By Natsuko Waki
LONDON Jan 27 Mexico is attracting foreign
investment thanks to growth-enhancing reforms, the country's
finance minister said on Monday, adding that market volatility
would subside once investors focus on good economic
A broad emerging-market sell-off that started last week has
weighed on Mexico, where the peso sank to an 18-month low
against the dollar and the benchmark equity index touched
its lowest level since November on Friday.
But investors will differentiate once the risk aversion
subsides, Luis Videgaray said, with Mexico's prospects for
growth attracting foreign investment.
"There's good momentum for foreign direct investments to
Mexico," Videgaray told a briefing. "It's because of
expectations of future growth. The reform process will
accelerate the growth prospect.
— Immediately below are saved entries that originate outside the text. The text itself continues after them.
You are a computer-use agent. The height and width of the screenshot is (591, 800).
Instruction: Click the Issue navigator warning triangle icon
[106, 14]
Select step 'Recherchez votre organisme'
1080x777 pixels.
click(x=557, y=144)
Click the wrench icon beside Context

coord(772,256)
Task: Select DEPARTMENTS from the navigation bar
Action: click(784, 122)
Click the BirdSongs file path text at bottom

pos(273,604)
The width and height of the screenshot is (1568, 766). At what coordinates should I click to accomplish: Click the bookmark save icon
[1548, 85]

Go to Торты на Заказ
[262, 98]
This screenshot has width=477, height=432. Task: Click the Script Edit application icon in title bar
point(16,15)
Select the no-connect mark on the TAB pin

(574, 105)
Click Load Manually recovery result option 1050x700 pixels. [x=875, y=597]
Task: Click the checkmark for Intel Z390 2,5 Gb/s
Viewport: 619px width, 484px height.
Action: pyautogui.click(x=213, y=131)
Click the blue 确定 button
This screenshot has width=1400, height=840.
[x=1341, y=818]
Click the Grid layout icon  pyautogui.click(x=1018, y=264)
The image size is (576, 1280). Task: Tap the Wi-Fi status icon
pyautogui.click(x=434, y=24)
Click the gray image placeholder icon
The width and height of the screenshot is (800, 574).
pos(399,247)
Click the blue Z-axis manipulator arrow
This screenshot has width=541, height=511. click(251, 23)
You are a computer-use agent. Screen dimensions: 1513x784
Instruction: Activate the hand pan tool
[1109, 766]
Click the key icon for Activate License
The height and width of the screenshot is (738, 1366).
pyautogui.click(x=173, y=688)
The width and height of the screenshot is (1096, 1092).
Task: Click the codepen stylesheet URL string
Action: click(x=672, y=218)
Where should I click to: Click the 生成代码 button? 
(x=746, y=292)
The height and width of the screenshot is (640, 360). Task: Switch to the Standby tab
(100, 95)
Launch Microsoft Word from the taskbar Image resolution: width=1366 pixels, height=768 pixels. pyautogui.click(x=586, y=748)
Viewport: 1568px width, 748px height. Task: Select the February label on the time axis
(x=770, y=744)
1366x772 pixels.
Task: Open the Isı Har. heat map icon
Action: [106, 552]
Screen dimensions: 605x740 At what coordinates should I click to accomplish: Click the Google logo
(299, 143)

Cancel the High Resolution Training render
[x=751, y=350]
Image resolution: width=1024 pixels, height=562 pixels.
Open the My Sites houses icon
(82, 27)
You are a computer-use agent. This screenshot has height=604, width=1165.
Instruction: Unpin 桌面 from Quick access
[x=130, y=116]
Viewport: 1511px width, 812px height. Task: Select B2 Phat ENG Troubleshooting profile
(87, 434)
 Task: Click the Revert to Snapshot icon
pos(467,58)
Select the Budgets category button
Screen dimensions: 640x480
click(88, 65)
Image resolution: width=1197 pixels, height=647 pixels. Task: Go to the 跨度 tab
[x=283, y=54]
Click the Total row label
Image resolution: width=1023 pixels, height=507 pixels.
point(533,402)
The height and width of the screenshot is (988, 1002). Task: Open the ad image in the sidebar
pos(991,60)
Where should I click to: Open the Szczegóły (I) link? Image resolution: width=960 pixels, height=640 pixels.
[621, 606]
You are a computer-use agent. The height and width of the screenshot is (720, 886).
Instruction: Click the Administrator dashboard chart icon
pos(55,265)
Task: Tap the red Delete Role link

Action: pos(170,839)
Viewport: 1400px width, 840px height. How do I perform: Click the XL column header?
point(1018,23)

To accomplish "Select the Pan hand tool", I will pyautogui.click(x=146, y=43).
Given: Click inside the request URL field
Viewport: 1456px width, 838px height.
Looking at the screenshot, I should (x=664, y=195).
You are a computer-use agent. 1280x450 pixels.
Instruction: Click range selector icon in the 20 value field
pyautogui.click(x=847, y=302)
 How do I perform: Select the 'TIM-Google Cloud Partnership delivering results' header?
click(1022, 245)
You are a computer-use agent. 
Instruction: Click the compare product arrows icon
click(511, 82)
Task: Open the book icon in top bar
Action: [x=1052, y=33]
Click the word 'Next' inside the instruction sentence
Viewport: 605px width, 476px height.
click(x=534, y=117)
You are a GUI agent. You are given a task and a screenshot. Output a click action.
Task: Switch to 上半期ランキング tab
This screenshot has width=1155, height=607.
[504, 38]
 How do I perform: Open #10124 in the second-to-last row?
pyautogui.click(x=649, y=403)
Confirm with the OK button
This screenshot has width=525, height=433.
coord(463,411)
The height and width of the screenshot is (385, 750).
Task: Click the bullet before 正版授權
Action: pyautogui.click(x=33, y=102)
We expect a stampede-type of
effect we saw last week will abate.
"Mexico is still an emerging economy, very open economy, so
it's natural we experience some volatility, but we're in a much
better shape than many other economies."
Videgaray was in London to receive the Finance Minister of
the Year award from the Banker magazine. Last week, he and
President Enrique Pena Nieto announced a $7 billion investment
deal from PepsiCo, Nestle and Cisco in Davos.
Growing confidence in the government's economic reforms
earned Mexico a ratings upgrade from Standard & Poor's in
December. It is relatively well-placed among emerging economies
thanks to its current account.
Videgaray said the country is exploring more FDI
opportunities from China and Europe. For now, the United States
remains the main source of foreign investments. He also said he
expected no changes in taxation policy for the next few years.
Mexico's Congress passed President Pena Nieto's new tax
scheme in October. The fiscal overhaul includes higher income
tax rates for the wealthy and new levies on junk food, soft
drinks and stock market gains.
Mexico once had the lowest tax revenue in the 34-nation
Organisation for Economic Co-operation and Development. That
curtailed spending on health, infrastructure and social programs
needed to boost living standards in Latin America's
"The President and workers unions and the private sector
will be signing an agreement next month where there will be
commitment not to change any of our taxes in years to come.
We expect no changes in taxation for at least the next 3 years,"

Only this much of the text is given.